“Durante il suo discorso in Parlamento, il presidente del consiglio Giuseppe Conte ha fatto capire apertamente che il suo Governo non è intenzionato a rispettare le regole europee di finanza pubblica previste dai trattati comunitari, in particolare quelle relative al pareggio di bilancio strutturale e alle discesa del rapporto debito/Pil.
Nonostante il premier affermi, infatti, di voler ridurre la gigantesca montagna di debito pubblico, dice anche che l’azione deve essere fatta “in una prospettiva di crescita economica” e che in Europa il suo Governo porterà avanti con forza questi temi per un adeguamento della governance, “fiduciosi della nostra forza negoziale”. Su quale forza negoziale il governo Lega – Movimento Cinque Stelle possa contare non è dato sapere, dal momento che il partito di maggioranza all’interno dell’Unione è il Partito Popolare Europeo, il quale si è più volte detto disponibile a discutere le norme che regolano la governance economica europea, ma per nulla disponibile a concedere altra flessibilità e altro deficit all’Italia.
Ricordiamo che, secondo stime autorevoli, il programma economico proposto dal nuovo governo verrebbe a costare più di 100 miliardi di euro e che, in assenza di coperture adeguate, delle quali peraltro non si fa alcuna menzione nel programma presentato alle Camere, tali politiche potrebbero essere finanziate solamente attraverso un deficit monstre, che la Commissione Europea, però, non accetterebbe mai.

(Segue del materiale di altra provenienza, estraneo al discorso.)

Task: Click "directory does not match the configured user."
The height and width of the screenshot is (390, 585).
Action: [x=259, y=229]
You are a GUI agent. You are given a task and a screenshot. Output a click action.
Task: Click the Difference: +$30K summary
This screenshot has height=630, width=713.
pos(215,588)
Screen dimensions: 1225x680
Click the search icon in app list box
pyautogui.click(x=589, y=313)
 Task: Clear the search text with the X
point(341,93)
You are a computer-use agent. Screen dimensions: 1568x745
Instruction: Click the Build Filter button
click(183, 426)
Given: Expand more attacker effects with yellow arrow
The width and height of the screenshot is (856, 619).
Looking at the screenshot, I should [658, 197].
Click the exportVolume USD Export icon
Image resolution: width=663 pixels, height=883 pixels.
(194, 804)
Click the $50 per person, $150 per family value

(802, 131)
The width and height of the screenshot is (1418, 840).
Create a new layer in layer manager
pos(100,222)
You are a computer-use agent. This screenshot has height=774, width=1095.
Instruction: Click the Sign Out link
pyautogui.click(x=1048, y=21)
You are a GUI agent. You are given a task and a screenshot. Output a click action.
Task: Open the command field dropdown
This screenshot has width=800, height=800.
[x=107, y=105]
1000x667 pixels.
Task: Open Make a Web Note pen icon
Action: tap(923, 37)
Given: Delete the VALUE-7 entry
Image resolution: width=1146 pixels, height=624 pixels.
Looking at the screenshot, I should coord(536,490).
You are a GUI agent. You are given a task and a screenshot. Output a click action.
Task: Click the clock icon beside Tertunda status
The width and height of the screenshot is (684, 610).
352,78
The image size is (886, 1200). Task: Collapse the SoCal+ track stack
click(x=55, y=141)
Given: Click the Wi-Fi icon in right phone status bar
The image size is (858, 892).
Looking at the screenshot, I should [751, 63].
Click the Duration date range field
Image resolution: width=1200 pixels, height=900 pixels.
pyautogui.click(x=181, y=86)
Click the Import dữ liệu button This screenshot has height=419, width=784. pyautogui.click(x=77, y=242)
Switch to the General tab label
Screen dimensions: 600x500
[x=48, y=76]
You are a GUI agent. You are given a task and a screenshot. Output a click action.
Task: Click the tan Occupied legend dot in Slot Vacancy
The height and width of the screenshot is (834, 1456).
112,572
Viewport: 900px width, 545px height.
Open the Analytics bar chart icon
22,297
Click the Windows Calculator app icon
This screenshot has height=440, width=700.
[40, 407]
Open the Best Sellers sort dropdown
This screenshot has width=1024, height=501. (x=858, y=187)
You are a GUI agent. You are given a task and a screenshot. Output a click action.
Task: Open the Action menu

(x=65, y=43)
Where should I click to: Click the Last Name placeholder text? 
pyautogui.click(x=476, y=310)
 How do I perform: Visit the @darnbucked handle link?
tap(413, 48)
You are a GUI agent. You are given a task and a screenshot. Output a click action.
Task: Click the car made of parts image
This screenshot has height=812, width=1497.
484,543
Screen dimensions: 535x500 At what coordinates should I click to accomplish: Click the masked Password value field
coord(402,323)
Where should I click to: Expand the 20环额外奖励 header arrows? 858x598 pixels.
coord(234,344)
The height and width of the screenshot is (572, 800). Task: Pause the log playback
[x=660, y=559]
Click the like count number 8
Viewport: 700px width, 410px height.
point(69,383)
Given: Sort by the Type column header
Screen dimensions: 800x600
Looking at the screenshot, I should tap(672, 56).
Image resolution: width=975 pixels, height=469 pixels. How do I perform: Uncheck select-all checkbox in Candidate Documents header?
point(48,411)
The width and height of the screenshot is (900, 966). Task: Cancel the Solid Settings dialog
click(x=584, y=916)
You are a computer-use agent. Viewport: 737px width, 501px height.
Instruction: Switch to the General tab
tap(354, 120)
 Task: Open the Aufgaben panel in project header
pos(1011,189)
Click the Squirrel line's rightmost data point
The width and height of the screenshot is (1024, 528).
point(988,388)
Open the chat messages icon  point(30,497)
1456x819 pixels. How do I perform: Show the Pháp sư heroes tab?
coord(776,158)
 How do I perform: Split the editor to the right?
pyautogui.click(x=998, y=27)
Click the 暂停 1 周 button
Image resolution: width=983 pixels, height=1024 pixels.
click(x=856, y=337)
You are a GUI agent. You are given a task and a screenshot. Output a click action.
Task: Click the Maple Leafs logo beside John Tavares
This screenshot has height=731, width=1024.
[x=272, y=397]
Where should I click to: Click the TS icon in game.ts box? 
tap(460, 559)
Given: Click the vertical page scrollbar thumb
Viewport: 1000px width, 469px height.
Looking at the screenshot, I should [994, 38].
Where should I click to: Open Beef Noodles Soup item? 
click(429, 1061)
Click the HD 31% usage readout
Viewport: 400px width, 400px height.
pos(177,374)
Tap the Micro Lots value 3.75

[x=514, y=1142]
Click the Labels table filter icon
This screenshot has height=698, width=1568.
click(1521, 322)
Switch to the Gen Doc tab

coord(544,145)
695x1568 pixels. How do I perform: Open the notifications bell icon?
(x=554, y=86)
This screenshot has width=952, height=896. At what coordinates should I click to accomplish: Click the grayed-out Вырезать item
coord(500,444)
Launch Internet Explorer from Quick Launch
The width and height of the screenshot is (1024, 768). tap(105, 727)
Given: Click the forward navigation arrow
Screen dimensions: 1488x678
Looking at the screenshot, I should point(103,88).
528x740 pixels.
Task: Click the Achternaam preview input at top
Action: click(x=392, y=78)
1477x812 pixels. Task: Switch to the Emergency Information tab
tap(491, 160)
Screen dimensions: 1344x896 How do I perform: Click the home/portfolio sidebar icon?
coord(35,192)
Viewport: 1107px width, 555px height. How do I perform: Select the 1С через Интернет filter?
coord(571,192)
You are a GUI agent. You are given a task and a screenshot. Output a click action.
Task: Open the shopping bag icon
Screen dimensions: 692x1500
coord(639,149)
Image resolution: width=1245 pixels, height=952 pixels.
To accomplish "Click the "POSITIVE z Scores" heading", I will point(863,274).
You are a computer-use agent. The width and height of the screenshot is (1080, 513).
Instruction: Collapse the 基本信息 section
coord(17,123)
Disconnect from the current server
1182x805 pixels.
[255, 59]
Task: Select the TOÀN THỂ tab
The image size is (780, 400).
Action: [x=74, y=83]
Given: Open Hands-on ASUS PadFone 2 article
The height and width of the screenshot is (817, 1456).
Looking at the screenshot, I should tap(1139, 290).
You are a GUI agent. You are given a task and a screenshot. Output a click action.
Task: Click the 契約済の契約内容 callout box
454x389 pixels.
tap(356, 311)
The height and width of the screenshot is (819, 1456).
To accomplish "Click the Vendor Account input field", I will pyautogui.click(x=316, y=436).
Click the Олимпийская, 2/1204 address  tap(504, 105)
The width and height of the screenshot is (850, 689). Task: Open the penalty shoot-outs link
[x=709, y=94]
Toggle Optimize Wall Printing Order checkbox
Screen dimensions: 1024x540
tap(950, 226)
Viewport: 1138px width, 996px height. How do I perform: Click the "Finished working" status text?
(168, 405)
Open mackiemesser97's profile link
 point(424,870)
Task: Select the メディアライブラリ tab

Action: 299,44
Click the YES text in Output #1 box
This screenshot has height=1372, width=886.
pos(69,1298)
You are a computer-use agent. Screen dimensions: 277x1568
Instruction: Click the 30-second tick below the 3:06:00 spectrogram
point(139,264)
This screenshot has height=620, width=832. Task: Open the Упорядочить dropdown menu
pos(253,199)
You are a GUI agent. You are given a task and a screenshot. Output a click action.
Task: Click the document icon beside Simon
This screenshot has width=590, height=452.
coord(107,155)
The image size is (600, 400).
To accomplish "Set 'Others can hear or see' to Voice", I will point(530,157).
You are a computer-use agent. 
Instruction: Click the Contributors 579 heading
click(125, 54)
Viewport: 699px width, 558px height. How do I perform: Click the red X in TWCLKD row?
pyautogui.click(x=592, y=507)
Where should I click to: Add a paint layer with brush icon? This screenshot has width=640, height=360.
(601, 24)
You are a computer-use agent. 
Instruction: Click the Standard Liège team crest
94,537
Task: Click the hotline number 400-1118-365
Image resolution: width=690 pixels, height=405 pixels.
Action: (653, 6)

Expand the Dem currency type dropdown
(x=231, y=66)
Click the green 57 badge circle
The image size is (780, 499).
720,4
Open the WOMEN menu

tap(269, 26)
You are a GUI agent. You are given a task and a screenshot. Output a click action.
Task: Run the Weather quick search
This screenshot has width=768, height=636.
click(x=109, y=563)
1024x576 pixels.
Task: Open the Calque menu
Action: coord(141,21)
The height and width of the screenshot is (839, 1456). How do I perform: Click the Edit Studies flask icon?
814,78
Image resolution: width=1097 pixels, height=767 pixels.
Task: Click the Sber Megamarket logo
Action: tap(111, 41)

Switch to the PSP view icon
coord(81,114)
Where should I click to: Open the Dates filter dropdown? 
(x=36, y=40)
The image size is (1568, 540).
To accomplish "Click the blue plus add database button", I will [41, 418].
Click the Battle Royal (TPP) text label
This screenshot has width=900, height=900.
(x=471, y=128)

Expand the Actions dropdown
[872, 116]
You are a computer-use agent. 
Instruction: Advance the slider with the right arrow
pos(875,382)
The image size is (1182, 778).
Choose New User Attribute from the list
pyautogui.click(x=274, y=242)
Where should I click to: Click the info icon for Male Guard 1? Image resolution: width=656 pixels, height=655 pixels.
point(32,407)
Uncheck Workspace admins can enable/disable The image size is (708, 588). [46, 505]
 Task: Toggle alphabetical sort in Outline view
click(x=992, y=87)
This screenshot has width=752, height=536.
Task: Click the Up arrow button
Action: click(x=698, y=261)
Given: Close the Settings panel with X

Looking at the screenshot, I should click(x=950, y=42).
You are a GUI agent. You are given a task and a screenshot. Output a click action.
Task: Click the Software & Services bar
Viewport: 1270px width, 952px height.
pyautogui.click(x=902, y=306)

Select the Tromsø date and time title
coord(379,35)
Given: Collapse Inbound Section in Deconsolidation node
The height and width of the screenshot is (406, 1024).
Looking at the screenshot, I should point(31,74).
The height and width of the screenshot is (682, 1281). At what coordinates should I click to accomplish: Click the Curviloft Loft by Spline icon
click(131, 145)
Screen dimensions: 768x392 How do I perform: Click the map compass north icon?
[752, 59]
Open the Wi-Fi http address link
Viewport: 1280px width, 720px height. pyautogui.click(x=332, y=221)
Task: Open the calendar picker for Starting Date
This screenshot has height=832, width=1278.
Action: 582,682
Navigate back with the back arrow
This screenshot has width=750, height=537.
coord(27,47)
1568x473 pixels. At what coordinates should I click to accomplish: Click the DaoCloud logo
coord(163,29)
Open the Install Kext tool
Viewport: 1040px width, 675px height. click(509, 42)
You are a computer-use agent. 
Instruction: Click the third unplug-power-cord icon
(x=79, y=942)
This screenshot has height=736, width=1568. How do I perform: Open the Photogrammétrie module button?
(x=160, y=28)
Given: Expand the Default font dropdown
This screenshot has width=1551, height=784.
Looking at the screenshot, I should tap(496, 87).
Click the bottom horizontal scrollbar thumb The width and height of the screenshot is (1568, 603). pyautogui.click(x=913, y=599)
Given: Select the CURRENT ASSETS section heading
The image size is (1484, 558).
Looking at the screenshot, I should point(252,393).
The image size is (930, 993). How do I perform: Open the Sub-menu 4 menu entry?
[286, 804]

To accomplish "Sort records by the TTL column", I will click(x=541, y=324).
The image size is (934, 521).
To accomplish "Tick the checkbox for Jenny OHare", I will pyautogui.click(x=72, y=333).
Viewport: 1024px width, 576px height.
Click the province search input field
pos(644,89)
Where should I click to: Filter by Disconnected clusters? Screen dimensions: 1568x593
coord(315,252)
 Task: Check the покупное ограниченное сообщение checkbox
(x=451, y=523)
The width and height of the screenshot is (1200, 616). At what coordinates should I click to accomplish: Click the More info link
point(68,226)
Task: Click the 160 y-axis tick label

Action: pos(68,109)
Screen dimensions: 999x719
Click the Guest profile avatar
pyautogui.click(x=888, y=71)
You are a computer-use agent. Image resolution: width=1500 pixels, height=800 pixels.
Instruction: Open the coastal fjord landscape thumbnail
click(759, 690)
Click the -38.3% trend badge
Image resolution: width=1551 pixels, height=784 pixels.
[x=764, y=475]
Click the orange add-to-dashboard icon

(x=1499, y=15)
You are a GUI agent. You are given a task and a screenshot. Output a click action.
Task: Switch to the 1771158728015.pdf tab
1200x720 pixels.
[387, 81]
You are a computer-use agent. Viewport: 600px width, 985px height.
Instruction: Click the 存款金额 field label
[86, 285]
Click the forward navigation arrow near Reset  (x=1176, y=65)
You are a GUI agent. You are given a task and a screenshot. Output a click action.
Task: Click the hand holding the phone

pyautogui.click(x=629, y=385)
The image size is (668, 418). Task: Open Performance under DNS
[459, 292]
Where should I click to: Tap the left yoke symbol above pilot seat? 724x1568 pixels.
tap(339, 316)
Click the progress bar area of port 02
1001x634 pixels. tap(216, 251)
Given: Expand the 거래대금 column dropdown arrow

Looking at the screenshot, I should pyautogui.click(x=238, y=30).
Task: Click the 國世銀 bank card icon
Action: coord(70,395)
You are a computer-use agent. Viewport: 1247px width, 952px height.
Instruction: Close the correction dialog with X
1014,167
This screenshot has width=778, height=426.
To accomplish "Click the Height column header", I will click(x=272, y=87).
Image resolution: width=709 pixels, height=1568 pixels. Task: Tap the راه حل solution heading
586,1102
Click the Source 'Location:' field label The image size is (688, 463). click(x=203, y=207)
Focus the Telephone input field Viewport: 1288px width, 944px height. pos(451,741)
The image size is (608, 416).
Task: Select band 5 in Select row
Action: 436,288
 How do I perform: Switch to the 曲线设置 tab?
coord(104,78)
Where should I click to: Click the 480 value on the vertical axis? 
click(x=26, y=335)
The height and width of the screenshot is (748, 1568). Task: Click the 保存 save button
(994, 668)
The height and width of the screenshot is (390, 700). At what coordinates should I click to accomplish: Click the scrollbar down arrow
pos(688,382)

Rimane da considerare, infine, come nell’intervento del presidente del consiglio non si sia fatta alcuna menzione alla sterilizzazione totale delle clausole di salvaguardia sull’aumento delle aliquote IVA a partire dal prossimo gennaio, nonostante gli economisti di Lega e Movimento Cinque Stelle avessero sempre assicurato che la sterilizzazione ci sarebbe stata e che nessun contribuente italiano avrebbe più subito alcun aumento di tasse”.